• [Exercise prompt] Reproduce the entries that follow precisely, setting aside any images.

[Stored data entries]
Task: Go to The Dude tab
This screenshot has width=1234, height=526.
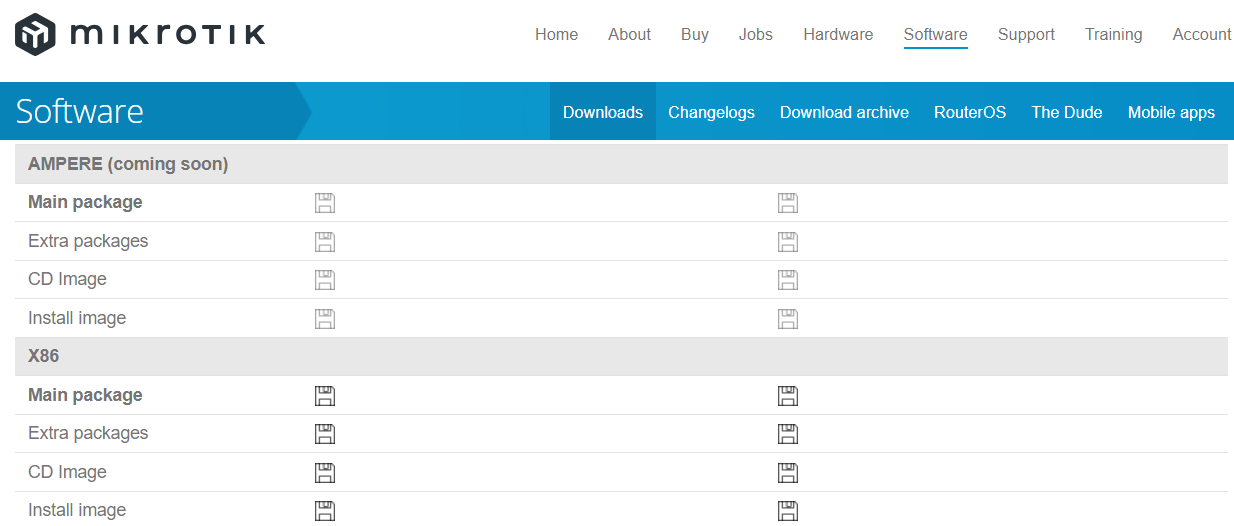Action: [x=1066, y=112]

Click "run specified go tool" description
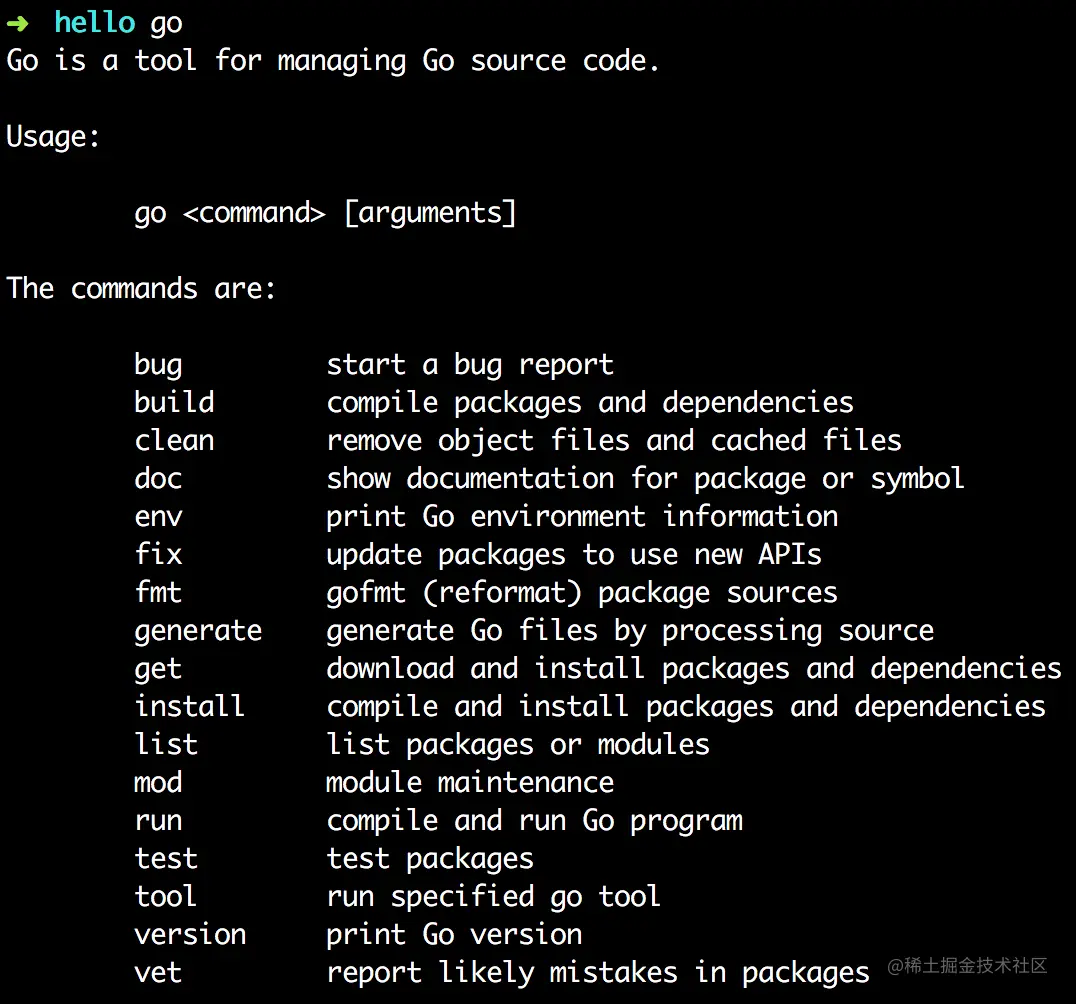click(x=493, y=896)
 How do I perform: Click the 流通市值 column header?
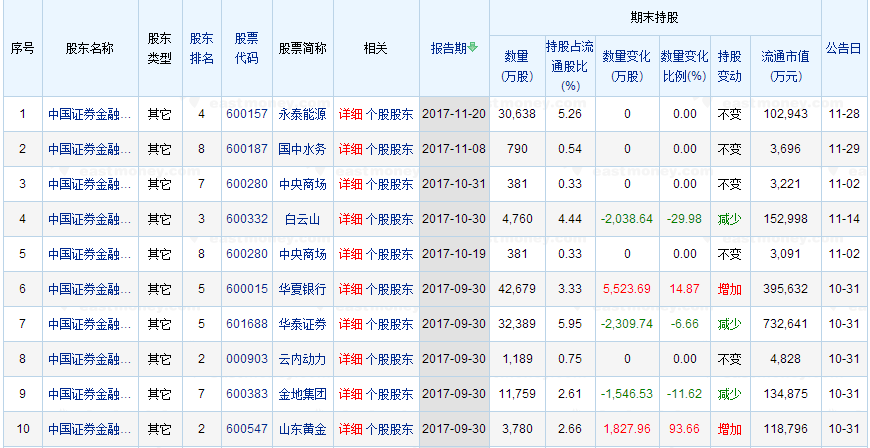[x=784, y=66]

• [Worked solution]
Task: Go to The Dude tab
This screenshot has width=1234, height=526.
Action: [x=1066, y=112]

Click "run specified go tool" description
click(x=493, y=896)
 How do I perform: Click the 流通市值 column header?
[x=784, y=66]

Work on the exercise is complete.